Er rang nach Worten, ich konnte sehen, wie er fieberhaft überlegte, was er mir sagen sollte, aber was konnte an dieser Schleife nun so schrecklich sein? Schlimmer als die Erkenntnisse aus dem Laptop konnte es nicht werden.
Endlich raffte er sich auf, mir die Frage zu beantworten, wobei er sichtlich mit seiner Fassung rang.
»Du wirst langsam erwachsen.«
Nein, er sagte natürlich noch viel mehr, aber das war die Kernaussage.

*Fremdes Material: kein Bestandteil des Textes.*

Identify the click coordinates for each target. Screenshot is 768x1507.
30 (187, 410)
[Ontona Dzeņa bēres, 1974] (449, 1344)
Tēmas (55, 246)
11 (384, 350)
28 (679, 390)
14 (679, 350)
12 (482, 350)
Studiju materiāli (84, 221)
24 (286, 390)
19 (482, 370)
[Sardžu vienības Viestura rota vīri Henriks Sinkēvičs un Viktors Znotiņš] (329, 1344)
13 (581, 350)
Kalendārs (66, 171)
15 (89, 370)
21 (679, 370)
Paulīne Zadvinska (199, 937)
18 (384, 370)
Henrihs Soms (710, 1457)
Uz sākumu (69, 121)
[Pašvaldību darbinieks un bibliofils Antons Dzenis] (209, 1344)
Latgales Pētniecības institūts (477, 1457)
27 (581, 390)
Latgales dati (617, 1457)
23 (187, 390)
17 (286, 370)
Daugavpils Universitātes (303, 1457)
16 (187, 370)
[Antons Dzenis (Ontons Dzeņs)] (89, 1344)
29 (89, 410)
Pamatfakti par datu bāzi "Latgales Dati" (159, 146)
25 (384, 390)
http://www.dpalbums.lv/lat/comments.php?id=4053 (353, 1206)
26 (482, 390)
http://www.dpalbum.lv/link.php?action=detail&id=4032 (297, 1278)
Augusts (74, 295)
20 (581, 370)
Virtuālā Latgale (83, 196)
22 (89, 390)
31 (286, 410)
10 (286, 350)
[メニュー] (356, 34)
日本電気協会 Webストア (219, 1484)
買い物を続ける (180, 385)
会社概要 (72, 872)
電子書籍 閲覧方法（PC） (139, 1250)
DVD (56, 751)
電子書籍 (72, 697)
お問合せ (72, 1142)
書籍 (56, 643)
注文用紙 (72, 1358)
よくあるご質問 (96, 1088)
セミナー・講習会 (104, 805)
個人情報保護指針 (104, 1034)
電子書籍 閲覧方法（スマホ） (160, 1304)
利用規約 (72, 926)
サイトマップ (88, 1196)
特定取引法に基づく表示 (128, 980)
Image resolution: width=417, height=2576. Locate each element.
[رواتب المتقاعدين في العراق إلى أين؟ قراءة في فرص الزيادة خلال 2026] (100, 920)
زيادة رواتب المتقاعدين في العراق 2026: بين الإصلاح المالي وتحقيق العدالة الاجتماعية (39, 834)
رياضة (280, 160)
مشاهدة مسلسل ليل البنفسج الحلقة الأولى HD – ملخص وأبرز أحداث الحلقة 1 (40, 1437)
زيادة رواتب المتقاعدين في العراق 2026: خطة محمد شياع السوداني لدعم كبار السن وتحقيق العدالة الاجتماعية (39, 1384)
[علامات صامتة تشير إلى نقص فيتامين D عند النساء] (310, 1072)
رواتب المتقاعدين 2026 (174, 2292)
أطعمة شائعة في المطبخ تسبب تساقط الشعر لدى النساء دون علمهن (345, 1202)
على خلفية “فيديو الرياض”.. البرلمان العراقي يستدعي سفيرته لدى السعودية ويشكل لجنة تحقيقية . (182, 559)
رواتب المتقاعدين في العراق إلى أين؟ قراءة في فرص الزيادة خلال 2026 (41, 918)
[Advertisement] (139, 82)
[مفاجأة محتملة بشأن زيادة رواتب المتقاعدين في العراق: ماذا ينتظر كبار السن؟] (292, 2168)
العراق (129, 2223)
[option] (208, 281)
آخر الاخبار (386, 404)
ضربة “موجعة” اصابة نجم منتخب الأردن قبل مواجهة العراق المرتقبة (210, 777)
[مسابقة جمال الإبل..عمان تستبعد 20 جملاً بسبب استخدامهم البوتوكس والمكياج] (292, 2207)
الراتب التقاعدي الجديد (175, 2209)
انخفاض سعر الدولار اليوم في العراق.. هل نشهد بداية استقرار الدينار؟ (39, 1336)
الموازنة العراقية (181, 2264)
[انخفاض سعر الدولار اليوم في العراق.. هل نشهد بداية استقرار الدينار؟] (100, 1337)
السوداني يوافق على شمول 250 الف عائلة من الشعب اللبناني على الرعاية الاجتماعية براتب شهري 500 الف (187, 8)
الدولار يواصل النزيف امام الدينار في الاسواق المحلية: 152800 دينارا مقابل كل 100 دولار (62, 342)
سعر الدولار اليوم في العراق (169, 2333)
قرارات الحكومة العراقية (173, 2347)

Ich verstand nicht wirklich, was er mir damit sagen wollte. Gut, die rote Schleife erklärte es vielleicht, aber irgendwas war da noch - und mal wieder wollte er nicht heraus mit der Sprache. Ich wollte ihn aus der Reserve locken, aber er konterte so gut, dass ich es lieber ließ. Klar, ich hatte auch meine Geheimnisse, von denen er nichts wusste. Ich schluckte die Kröte erstmal und konzentrierte mich auf meine neue Aufgabe, die er mir gestellt hatte. Ich hatte keine Ahnung, wie lange ich dafür brauchen würde - aber wir hatten ja Zeit. Dachte ich. Ich hätte mir mehr Zeit gelassen, wenn ich gewusst hätte, was Sandro noch für Überraschungen für mich hatte.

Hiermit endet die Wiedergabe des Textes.